Stored data entries
Content starts

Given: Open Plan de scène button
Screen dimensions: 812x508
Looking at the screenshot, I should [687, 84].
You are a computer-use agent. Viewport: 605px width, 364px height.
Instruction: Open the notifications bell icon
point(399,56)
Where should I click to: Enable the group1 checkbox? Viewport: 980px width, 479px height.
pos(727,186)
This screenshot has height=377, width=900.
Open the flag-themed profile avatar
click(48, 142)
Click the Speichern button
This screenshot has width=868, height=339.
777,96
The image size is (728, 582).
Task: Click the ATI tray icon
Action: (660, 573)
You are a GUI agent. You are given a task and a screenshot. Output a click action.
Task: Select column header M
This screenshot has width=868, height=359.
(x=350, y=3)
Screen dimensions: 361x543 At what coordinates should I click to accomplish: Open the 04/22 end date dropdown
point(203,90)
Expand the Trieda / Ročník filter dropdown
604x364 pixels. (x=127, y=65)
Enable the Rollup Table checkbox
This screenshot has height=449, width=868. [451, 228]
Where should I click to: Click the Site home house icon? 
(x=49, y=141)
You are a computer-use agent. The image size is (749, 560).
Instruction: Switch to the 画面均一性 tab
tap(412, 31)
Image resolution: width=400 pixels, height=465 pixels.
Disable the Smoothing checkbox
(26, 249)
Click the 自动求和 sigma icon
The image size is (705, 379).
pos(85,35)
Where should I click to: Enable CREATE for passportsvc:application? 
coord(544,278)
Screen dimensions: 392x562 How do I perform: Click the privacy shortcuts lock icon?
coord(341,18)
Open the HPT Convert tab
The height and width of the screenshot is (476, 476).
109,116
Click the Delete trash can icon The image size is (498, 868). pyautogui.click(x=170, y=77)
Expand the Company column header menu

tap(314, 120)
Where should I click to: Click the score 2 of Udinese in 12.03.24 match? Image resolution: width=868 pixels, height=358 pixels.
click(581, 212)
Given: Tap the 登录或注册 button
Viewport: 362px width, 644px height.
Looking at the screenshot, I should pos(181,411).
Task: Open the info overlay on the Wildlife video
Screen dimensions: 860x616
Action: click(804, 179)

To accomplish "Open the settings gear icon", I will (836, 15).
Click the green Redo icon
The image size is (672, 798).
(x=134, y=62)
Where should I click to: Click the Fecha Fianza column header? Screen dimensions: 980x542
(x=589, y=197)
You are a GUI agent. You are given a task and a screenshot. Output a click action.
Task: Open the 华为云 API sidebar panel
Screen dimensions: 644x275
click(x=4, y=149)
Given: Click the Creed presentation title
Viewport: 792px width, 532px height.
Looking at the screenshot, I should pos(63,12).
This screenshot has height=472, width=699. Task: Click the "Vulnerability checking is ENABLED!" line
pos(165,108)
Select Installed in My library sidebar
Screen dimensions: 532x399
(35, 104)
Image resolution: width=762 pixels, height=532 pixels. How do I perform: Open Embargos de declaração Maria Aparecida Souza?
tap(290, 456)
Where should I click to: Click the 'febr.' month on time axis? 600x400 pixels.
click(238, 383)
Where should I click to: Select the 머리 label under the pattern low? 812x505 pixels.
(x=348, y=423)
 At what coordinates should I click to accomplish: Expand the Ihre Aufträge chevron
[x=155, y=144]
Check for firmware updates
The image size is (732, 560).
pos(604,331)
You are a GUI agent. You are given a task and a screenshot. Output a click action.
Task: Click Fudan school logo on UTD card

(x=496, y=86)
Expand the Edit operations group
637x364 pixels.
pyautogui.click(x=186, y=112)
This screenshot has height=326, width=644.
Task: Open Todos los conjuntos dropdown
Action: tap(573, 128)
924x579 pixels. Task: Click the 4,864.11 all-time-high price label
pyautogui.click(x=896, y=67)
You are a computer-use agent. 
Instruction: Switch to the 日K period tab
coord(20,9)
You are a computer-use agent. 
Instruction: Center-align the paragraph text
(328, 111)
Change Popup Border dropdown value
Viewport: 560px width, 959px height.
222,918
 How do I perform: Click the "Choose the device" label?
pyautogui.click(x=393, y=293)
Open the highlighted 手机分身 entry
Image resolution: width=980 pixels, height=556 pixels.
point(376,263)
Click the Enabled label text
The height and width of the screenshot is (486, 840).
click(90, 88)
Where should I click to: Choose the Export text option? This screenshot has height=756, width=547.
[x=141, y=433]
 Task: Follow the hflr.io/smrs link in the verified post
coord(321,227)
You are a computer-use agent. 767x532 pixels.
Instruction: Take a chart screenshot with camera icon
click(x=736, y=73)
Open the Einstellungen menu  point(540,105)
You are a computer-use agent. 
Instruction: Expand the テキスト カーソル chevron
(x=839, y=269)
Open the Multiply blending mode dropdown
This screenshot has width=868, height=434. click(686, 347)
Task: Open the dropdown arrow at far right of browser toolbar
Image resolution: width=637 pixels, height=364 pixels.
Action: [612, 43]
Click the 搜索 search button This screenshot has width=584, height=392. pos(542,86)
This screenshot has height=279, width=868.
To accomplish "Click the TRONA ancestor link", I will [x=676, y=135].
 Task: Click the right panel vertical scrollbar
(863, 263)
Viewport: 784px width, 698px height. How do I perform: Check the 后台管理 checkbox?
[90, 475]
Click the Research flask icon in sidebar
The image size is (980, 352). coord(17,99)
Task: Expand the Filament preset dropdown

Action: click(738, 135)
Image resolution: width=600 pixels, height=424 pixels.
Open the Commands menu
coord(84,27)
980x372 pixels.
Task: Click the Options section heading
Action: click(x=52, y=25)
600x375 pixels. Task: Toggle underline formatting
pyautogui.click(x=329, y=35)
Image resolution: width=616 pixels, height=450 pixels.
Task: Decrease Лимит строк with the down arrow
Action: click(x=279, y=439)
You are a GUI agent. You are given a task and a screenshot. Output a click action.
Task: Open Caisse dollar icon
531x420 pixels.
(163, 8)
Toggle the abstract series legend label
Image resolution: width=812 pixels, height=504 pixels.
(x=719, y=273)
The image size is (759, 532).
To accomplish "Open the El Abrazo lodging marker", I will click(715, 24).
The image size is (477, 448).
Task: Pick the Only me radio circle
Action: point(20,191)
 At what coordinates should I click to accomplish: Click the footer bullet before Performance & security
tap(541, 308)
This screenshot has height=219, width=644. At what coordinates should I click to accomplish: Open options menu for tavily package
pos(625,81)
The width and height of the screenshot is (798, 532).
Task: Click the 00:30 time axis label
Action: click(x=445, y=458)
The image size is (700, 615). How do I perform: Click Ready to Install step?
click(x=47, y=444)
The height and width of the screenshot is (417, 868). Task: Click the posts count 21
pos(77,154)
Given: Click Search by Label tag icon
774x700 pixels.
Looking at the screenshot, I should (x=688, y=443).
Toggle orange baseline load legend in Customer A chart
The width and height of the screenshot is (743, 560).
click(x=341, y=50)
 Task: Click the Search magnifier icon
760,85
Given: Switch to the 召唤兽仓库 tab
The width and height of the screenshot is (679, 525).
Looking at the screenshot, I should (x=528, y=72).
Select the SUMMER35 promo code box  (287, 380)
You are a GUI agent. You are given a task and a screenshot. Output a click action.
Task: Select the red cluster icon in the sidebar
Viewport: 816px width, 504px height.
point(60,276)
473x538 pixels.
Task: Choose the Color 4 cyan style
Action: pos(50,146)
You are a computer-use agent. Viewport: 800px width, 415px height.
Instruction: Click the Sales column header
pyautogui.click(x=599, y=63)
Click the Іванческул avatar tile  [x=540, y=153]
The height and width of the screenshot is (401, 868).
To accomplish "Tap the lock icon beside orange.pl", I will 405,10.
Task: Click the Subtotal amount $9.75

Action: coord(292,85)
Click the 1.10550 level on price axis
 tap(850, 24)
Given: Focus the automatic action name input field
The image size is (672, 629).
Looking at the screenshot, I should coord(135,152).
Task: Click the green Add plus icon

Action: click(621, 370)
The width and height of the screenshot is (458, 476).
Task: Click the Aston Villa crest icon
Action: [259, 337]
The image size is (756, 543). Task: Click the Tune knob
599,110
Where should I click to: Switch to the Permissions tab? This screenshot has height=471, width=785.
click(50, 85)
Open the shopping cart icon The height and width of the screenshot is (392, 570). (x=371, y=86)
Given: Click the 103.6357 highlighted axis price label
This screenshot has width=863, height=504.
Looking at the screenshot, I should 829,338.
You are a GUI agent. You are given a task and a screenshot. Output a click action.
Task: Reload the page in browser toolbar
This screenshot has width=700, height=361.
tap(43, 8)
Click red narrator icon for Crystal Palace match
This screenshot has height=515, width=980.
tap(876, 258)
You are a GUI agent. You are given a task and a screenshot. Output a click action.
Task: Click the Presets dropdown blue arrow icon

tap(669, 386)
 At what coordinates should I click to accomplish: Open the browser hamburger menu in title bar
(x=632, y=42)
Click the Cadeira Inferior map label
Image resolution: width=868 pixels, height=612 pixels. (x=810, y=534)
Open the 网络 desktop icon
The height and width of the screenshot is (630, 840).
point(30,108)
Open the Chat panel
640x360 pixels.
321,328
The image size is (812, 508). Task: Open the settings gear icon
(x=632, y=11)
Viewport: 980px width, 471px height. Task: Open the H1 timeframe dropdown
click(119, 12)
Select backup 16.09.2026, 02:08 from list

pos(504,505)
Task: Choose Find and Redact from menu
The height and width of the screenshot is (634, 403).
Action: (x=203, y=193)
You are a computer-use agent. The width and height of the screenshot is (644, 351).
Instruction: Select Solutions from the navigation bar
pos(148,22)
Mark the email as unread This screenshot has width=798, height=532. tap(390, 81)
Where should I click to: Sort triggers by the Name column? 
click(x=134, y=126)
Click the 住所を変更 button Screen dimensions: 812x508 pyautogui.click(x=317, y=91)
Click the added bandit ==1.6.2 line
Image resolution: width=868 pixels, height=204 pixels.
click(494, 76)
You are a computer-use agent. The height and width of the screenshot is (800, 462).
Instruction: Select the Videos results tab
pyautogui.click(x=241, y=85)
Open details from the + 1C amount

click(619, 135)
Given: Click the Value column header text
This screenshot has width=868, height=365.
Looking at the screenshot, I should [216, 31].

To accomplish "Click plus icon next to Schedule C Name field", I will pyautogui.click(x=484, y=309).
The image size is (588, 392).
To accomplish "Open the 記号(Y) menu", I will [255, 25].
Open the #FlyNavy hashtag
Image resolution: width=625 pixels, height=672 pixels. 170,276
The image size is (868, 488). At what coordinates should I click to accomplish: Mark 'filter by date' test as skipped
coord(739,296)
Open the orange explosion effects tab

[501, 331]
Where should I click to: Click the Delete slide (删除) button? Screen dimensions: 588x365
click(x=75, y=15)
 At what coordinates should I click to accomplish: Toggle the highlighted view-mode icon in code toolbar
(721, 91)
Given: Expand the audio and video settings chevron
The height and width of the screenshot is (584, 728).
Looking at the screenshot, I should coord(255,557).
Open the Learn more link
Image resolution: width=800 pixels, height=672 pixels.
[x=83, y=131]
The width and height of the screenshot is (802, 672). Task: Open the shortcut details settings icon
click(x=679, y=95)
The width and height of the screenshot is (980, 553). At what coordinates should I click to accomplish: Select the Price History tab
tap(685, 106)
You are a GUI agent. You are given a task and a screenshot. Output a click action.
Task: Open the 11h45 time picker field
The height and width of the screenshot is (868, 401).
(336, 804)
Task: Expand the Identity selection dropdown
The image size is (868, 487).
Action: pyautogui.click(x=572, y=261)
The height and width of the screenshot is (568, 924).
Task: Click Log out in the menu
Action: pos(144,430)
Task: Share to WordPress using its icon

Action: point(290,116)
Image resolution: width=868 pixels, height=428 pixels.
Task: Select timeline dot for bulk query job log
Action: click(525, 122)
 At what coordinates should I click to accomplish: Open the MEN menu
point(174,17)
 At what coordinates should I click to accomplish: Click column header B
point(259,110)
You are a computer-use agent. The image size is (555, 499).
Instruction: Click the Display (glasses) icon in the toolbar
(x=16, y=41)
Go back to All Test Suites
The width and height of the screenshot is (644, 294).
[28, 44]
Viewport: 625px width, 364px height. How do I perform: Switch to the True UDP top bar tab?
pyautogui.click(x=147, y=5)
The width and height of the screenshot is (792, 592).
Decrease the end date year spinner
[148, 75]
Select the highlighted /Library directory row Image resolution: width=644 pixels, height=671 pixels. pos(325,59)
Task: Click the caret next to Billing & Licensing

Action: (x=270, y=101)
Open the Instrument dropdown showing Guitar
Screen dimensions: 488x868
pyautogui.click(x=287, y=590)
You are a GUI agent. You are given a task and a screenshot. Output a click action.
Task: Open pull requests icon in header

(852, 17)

Content ends

Required work:
Take from the entries every line that has the string "field".

Answer to the exercise:
Given: Focus the automatic action name input field
To accomplish "Click plus icon next to Schedule C Name field", I will pyautogui.click(x=484, y=309).
Task: Open the 11h45 time picker field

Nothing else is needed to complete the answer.